The first term can be more annoying. Gradients w.r.t. $\theta$ are uneventful and can easily be approximated via sample average. Gradients w.r.t $\phi$ are slightly more annoying, as getting unbiased estimators will typically require the use of the log-derivative trick. Even though unbiased, they come with high variance. Instead, it is common to use the reparametrisation trick. If our choice for $q_\phi$ allows (e.g. a location-scale distribution), we will write samples from it as a direct transformation of some random variable $\varepsilon$, drawn from a “simple” distribution. The usual examples come from Gaussian reparametrisation; if $q_\phi(z\vert x) = \mathcal{N}(z\vert \mu_\phi(x), \sigma^2)$ then one can write $z = \mu_\phi(x) + \sigma\varepsilon$ with $\varepsilon \sim\mathcal{N}(0, 1)$. In general, one writes $z=g_\phi(x, \varepsilon)$. This allows to write: $$ \nabla_{\theta, \phi} \, \mathcal{V}(\theta, \phi) = \nabla_{\theta, \phi}\mathbb{E}_{\varepsilon}[\log p_\theta(x \vert g_\phi(x, \varepsilon))]- \nabla_{\theta, \phi} \text{KL}(q_\phi(z\vert x) \,\|\, p(z))\; , $$
for which sample-average estimators are straight-forward.
Learning in POMDPs
Setting
We now turn to using variational inference for belief estimation in a POMDP denoted $\mathcal{M}=(\mathcal{S}, \mathcal{A}, \mathcal{O}, p, q, r)$. One approach to solve $\mathcal{M}$ is to express the equivalent belief MDP, where the state is replaced by the belief $b_t = \mathbb{P}(s_t \vert o_{1:t}, a_{1:t-1})$. Estimating the belief requires both the transition $p$ and emission kernel $q$ – which are unknown in a RL setting. Model-based RL approaches attempt to learn predictive models for the belief, so that it can be used for explicit planning. We will focus here only on the former.
Learning belief models
We wish to learn a probabilistic model $q_\phi$ for the belief from a trajectory $\{o_{1:t}, a_{1:t-1}\}$. To be useful at planning time, we require said model to be causal. Formally, we will use a filtering posterior: $$ \tag{3} q_\phi(s_t\vert o_{1:t}, a_{1:t-1}) := \prod_{k=2}^K q_\phi(s_k \vert o_{1:k}, a_{1:k-1})q_\phi(s_1)\;. $$
It is unclear how to learn $q_\phi$ given that states $\{s_{i}\}_{i=1}^t$ are not observed. Similarly to the previous section, it will be introduced as a variational distribution via a maximum-likelihood scheme. Indeed, we set out to maximise the likelihood of observing $\{o_i\}_{i=1}^t$, conditioned on $\{a_i\}_{i=1}^{t-1}$, under some model $p_\theta$. Following the protocol detailed in the last section, one can establish the following variational bound:
$$ \tag{4} \log p_\theta(o_{1:t}\vert a_{1:t-1}) \geq \sum_{k=1}^t \mathbb{E}_{q_\phi}\Big[\log p_\theta(o_k \vert s_k) - \text{KL}(p_\theta(s_k\vert s_{k-1}, a_{k-1}) \, \| \, q_\phi(s_k\vert o_{1:k}, a_{1:k-1}))\Big]\;. $$
Let us dissect (4). Observe that we maintain two models: one for the transition, one for the emission kernel. The first term of the r.h.s maximises the likelihood of observation $p_\theta(o_k\vert s_k)$. The second term promotes the consistency of the belief model across transitions measured by the transition model $p_{\theta}(s_k\vert s_{k-1}, a_{k-1})$.

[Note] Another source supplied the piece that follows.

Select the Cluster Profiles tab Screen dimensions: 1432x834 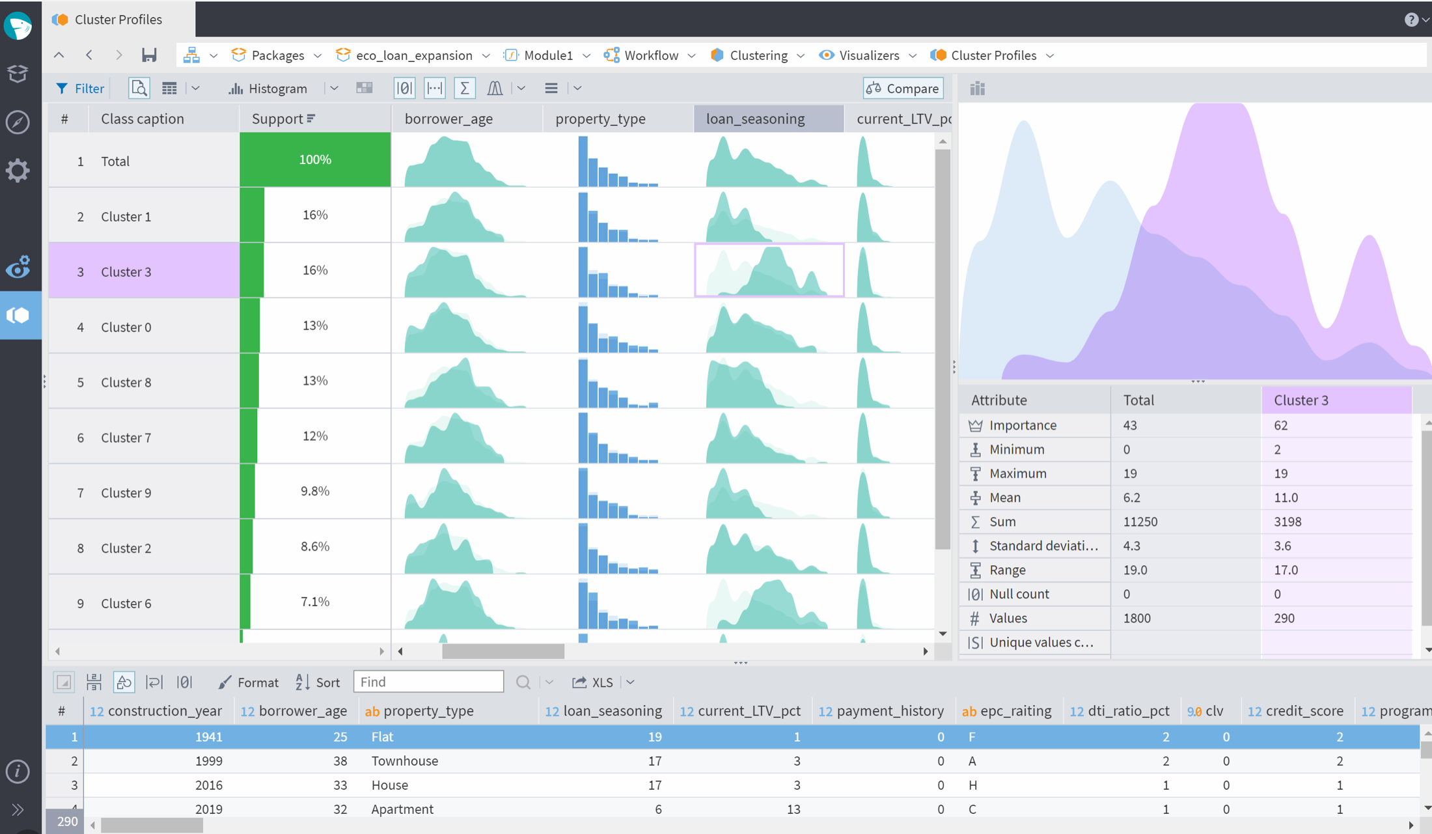pos(118,20)
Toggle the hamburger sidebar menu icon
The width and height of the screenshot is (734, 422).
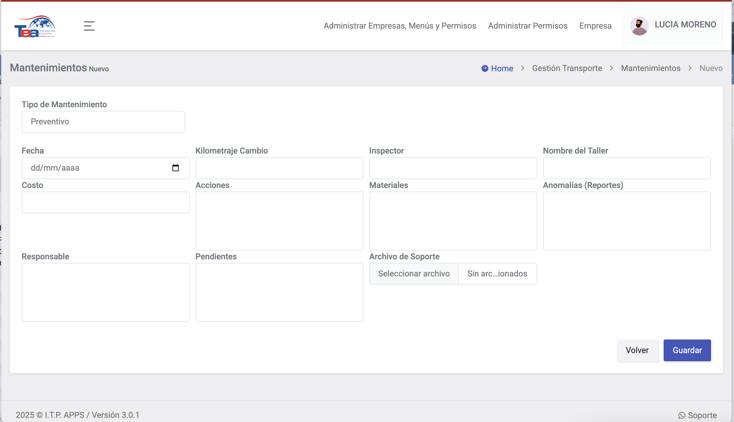[89, 26]
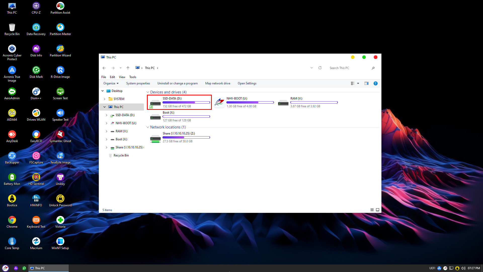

The variational distribution (the belief model) can be seen as an encoder for the trajectory $\{o_{1:t}, a_{1:t-1}\}$. We use it to generate a sequence of beliefs $\{s_{1:t}\}$ sampled according to (3). This yields an estimator for (4); by the reparametrisation trick, we also obtain efficient estimator for its gradients.
The belief model is often built using recurrent model, so that $ q_\phi(s_t\vert o_{1:t}, a_{1:t-1}) := \prod_{k=2}^K q_\phi(s_k \vert s_{k-1}, o_{k}, a_{k-1})\;. $ Altogether, this is what powers modern model-based approaches like the Dreamer family of models and algorithms. The lower bound (4) appears already in [2] . Follow-up papers mostly refine the belief model itself (not the learning algorithm) – by e.g., discretising the belief space, enabling deterministic belief updates, etc.
References
The variational inference part of this blog post and is condensed version of:
[1] Auto-Encoding Variational Bayes. Kingma and Welling, 2013.
Its application to POMDP is taken from:
[2] Learning Latent Dynamics for Planning from Pixels. Hafner et al, 2019.